Problem description :: Check each line of the data below for the word "computer", then extract the ones that have it.

Records shown ::
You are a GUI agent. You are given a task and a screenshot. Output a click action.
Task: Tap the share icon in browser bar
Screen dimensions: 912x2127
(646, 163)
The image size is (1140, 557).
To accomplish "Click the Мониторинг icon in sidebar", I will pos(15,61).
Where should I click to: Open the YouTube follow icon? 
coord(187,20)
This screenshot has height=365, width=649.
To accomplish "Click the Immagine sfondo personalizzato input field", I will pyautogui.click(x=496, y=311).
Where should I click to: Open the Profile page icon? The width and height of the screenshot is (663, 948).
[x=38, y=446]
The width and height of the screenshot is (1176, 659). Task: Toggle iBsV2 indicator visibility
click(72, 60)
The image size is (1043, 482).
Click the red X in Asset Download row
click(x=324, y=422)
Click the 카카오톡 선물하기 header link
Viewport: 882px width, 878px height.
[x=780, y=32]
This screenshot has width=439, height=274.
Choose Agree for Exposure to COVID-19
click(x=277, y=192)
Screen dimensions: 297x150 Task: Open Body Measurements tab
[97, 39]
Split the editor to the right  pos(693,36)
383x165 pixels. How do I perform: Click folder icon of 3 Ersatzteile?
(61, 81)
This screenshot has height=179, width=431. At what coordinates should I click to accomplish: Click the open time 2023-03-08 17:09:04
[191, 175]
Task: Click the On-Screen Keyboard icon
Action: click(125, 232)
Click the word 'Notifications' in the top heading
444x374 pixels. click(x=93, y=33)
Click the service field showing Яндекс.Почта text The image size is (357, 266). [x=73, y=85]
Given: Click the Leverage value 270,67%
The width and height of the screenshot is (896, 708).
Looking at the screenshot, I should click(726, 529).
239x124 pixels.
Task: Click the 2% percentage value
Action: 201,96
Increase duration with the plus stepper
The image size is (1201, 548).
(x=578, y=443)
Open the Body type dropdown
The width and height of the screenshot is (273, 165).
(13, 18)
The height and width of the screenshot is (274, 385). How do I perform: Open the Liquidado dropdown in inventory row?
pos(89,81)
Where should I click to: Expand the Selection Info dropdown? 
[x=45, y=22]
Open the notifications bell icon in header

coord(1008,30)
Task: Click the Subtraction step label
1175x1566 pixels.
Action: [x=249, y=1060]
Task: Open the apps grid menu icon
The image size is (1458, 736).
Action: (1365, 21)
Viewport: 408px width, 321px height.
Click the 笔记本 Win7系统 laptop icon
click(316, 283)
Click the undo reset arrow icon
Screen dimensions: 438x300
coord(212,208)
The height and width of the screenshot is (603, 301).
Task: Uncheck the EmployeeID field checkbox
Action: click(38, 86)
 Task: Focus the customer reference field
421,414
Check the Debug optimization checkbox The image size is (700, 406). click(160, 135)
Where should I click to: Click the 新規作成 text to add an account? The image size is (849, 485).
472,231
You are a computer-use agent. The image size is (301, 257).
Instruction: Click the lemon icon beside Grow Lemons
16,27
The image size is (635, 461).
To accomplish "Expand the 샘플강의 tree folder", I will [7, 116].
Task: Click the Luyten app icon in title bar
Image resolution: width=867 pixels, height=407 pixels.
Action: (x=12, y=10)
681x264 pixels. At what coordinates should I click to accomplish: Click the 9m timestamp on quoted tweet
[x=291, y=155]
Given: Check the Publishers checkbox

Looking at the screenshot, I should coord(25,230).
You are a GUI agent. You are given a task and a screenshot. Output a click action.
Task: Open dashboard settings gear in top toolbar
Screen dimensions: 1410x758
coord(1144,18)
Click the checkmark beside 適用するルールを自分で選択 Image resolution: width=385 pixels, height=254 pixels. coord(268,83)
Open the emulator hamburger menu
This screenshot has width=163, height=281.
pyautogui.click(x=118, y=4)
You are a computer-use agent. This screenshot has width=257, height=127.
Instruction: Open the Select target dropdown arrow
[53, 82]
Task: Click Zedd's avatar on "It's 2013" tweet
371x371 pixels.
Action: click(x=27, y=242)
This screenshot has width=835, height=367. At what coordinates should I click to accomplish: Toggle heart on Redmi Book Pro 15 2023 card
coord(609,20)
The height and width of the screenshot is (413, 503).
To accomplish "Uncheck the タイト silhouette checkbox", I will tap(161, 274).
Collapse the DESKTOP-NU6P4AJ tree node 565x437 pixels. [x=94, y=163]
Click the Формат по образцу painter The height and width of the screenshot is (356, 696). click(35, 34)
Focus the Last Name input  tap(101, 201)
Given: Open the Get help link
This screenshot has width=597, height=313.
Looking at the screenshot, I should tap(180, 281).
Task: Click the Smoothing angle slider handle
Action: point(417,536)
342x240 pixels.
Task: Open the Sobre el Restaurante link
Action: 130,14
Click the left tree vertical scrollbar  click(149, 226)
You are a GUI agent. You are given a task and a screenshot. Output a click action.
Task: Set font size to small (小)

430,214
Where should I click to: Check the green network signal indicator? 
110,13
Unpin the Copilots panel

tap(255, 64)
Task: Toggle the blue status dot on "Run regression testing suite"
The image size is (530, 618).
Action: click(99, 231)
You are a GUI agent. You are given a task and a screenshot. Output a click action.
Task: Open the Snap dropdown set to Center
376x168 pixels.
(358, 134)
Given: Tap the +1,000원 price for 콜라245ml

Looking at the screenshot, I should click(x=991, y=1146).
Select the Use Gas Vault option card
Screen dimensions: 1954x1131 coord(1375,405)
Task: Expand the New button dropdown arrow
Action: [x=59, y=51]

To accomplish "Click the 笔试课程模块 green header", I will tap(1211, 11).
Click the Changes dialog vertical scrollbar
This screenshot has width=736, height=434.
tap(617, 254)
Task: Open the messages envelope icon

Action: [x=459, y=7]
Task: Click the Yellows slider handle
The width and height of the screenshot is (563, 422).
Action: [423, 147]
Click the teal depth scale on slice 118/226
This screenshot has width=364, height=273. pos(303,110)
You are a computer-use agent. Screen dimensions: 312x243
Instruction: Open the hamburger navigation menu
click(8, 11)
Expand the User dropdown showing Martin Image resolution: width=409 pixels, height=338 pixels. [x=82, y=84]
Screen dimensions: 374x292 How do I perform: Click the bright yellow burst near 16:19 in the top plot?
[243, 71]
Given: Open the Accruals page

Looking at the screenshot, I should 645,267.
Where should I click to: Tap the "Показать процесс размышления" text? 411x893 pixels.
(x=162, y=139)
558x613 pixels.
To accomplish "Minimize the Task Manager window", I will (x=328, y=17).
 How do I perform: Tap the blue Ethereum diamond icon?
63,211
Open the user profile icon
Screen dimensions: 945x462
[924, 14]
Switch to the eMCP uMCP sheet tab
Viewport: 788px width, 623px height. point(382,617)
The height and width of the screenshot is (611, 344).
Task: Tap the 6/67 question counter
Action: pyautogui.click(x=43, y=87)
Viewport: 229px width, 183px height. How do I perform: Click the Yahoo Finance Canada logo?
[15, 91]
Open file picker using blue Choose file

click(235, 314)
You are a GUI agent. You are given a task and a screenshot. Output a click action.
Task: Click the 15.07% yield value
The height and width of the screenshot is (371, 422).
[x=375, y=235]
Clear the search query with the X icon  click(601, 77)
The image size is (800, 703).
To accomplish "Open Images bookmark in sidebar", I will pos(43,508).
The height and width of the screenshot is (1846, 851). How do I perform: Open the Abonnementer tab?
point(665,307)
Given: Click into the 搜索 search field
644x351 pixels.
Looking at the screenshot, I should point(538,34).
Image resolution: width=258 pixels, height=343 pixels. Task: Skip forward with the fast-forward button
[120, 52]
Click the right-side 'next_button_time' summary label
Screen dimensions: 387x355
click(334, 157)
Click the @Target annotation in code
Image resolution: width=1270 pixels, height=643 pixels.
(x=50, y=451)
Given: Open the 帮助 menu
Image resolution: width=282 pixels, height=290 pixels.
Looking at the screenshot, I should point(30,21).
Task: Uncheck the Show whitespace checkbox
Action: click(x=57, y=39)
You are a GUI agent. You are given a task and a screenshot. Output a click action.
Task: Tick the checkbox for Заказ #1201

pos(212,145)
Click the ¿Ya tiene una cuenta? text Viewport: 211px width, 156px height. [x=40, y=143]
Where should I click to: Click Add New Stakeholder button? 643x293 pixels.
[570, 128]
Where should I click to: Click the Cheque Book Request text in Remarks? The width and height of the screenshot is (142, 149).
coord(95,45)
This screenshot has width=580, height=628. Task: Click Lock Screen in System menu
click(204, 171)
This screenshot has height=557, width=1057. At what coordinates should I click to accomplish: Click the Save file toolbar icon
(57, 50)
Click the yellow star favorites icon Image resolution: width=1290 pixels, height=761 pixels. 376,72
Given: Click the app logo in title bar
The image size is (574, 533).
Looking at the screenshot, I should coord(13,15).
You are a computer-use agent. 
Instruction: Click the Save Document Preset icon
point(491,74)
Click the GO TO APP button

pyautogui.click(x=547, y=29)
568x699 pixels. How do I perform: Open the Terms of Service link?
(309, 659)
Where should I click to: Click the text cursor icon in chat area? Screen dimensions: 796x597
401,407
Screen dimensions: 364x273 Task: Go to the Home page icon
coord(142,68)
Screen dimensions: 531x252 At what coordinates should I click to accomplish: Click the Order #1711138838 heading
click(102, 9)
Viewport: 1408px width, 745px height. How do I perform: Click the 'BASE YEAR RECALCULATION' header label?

Output of the exercise ::
You are a computer-use agent. The image size is (301, 257).
You are a computer-use agent. This screenshot has width=257, height=127.
You are a computer-use agent. Screen dimensions: 312x243
You are a computer-use agent. 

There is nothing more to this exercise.